CD Projekt RED have made a name for themselves in the last decade or so for making RPGs that not only present players with tough, engaging choices in narrative and gameplay, but also give those choices weight by having actual consequences for them. That is something that a lot of games and developers claim to do, for sure, but sadly, it isn’t something that actually happens as much as we hear about it.
Cyberpunk 2077 is certainly going to live by that philosophy as well, as you might have guessed already. Mike Pondsmith, the creator of the Cyberpunk 2020 tabletop RPG that the upcoming CDPR game is based on, recently sat down for an interview with YouTube channel LastKnownMeal, and he revealed that the game indeed would have a proper choice and consequence system, and that it would be quite similar to what was present in the original tabletop RPG as well, in that there wouldn’t be a “good and bad” karma system, but that there would be choices that would have a proper impact on how the story progresses, and on what happens next with the characters in the game.
“One of the binding philosophies of the game is that your actions have consequences,” Pondsmith said. “And that also goes back to the original sources in the tabletop game.
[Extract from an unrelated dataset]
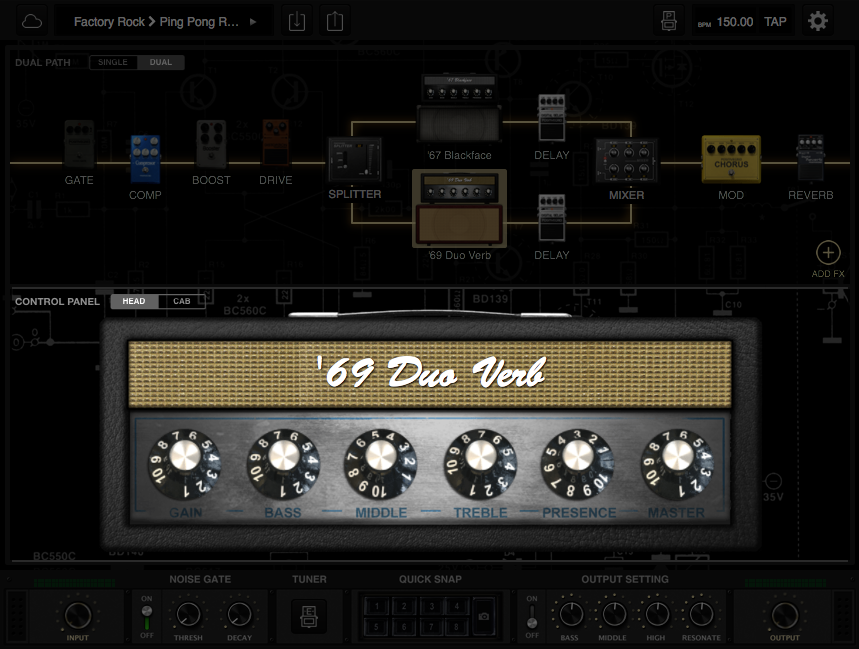Select the HEAD tab in Control Panel
This screenshot has width=859, height=649.
click(x=133, y=300)
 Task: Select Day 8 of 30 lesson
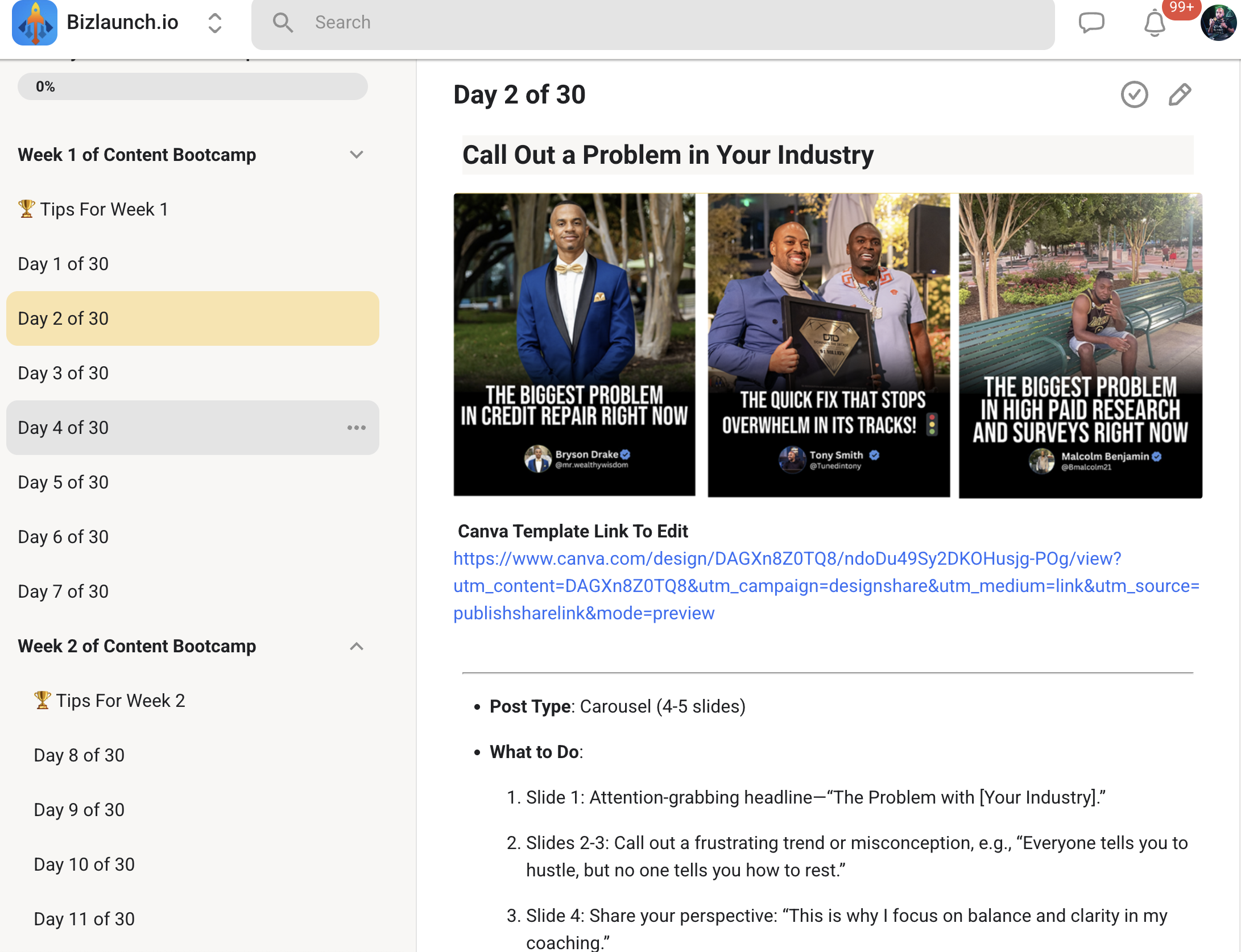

In the tabletop game, there is no system for karma- good things, and so forth. But you can pretty much guess that if you blow away some guy in a gang, his gang’s going to remember, and they’re going to find you. That is realistic, that is the way things really go.”
“Sometimes karma isn’t really meted out in a nice, neat “dark side, light side” way,” he continued. “Sometimes it comes and bites you in the butt in ways you never expected. We were kidding the other day in the office about that moment when you’re driving on the freeway, and somebody cuts you off, and you flip them off, and then you go into the bank, and there’s the guy you flipped off behind the counter! This sort of stuff happens!”
“Karma is not a black and white thing,” Pondsmith went on. “But your actions do have consequences. In the original trailer, I loved the fact that the music piece they picked was called Personal Responsibility, because it sort of said everything right there.”
Honestly, I wouldn’t expect anything less from CD Projekt RED. The binary “black and white” karma systems never did feel too authentic, and they’ve become a thing of the past now. The Witcher 3 stunned everyone with how it factored in the player’s choices to have actual consequences for all of them, without ever being clear about what’s “good” and what’s “bad”. I honestly can’t wait to see how that same sort of thing turns out in Cyberpunk 2077 as well.